There are a few trends to take notice of with the above charts. First, at the Entry preset (1024×768), the HD 4870 X2 scaled better with CPU clocks than GPU clocks with the max GPU OC only netting a 43.8k GPU score, and the max CPU OC netting a 48.4k GPU score. Running both the GPU and CPU OC raised it to 49.6k, showing how little the GPU overclock mattered at 1024×768.
Moving to the Performance (1280×1024) preset, the CPU starts to take a backseat to the GPU in regards to performance. The max GPU OC yielded a 15.4k GPU score while the CPU OC yielded 14.7k. Combining the two yielded a modest 16k GPU score, which is still a decent improvement showing that at 1280×1024 it’s a combination of CPU and GPU power.
Moving to the Extreme (1920×1200) preset, the CPU becomes irrelevant with the GPU becoming a solid bottleneck to performance. The max GPU OC yielded a huge 7.7k while the max CPU OC yielded a paltry 7k, equivalent to running at stock CPU speeds. Combining the CPU and GPU OC improved the score to 7.8k, which is nothing compared to the previous two presets.
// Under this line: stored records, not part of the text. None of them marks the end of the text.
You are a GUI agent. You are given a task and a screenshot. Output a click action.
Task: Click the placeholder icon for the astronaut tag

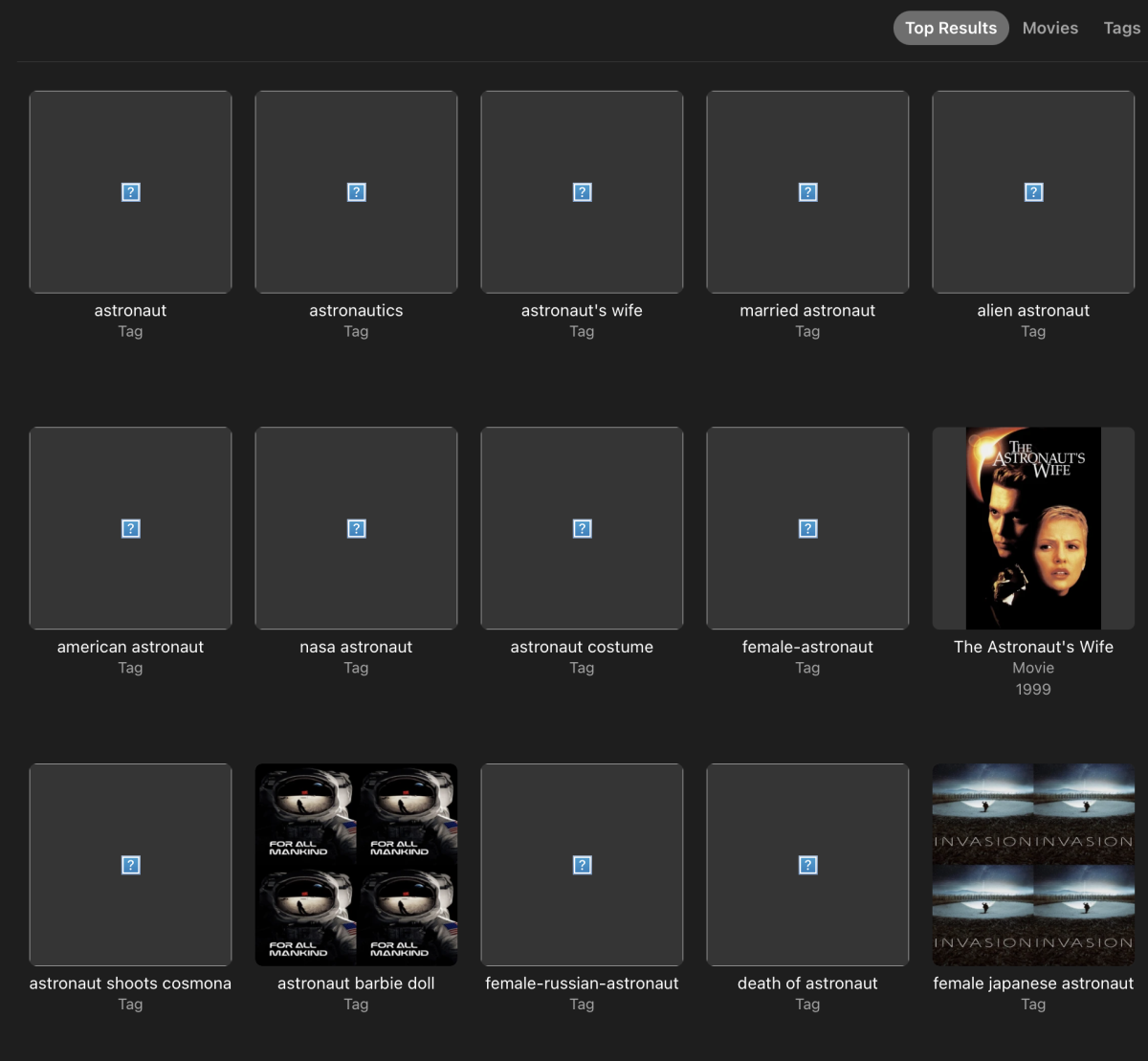(130, 191)
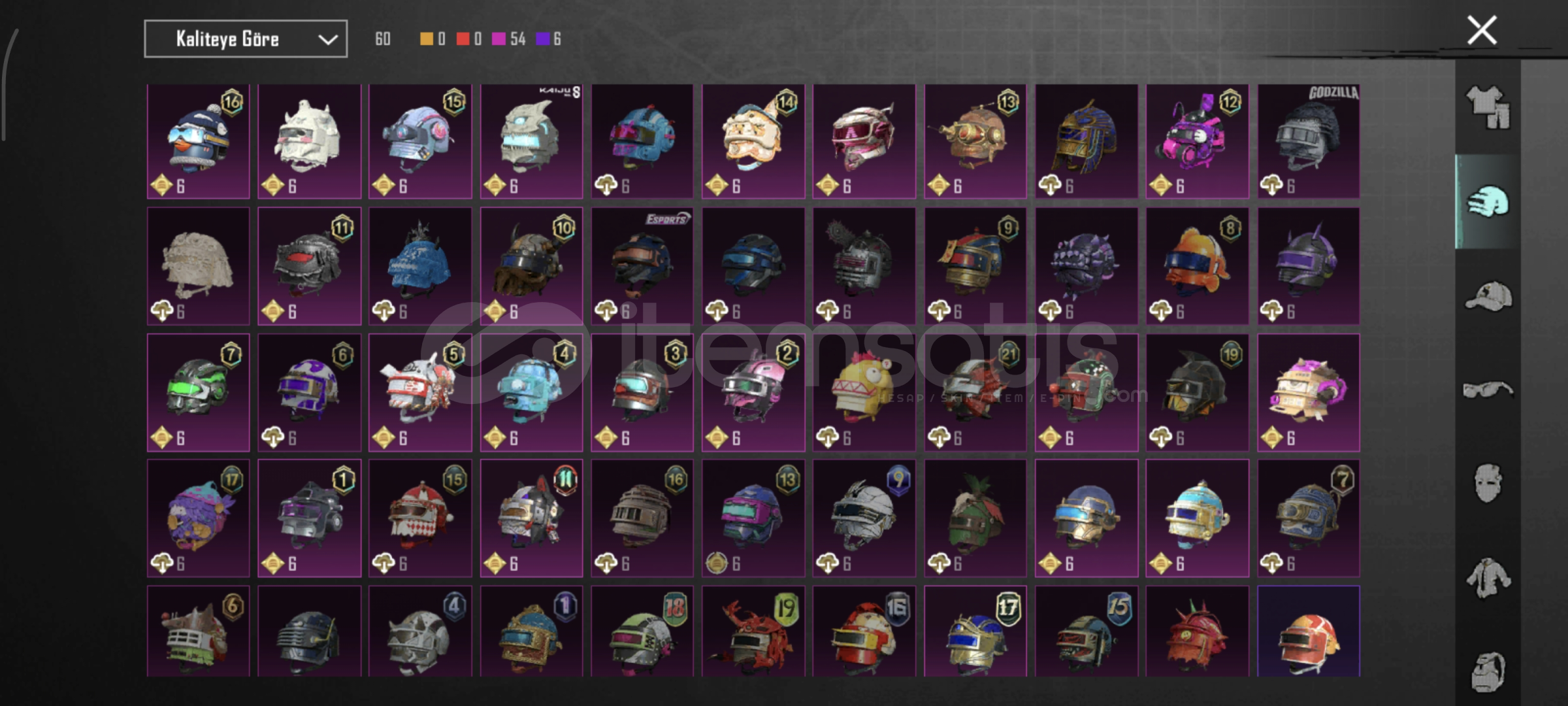Open the glasses category sidebar icon
This screenshot has width=1568, height=706.
point(1488,390)
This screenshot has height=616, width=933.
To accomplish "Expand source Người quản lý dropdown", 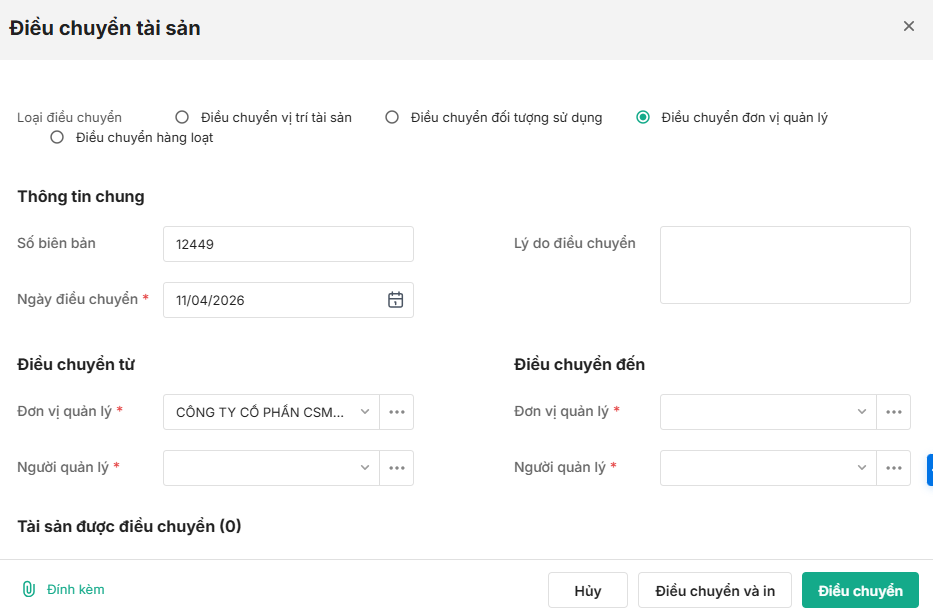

Just comparing the resolutions, the jump from Entry to Performance is a 70% jump in pixels. The jump from Performance to Extreme is another 78% pixel jump. I didn’t include the High (1680×1050) preset as it’s an odd jump between 1280×1024 and 1920×1200. Screen resolution isn’t the only thing that changes with the various presets. Texture quality, shadow shaders, post-processing, and multi-sampling all scale with the Entry preset being the base and the Extreme preset having all settings maxed out.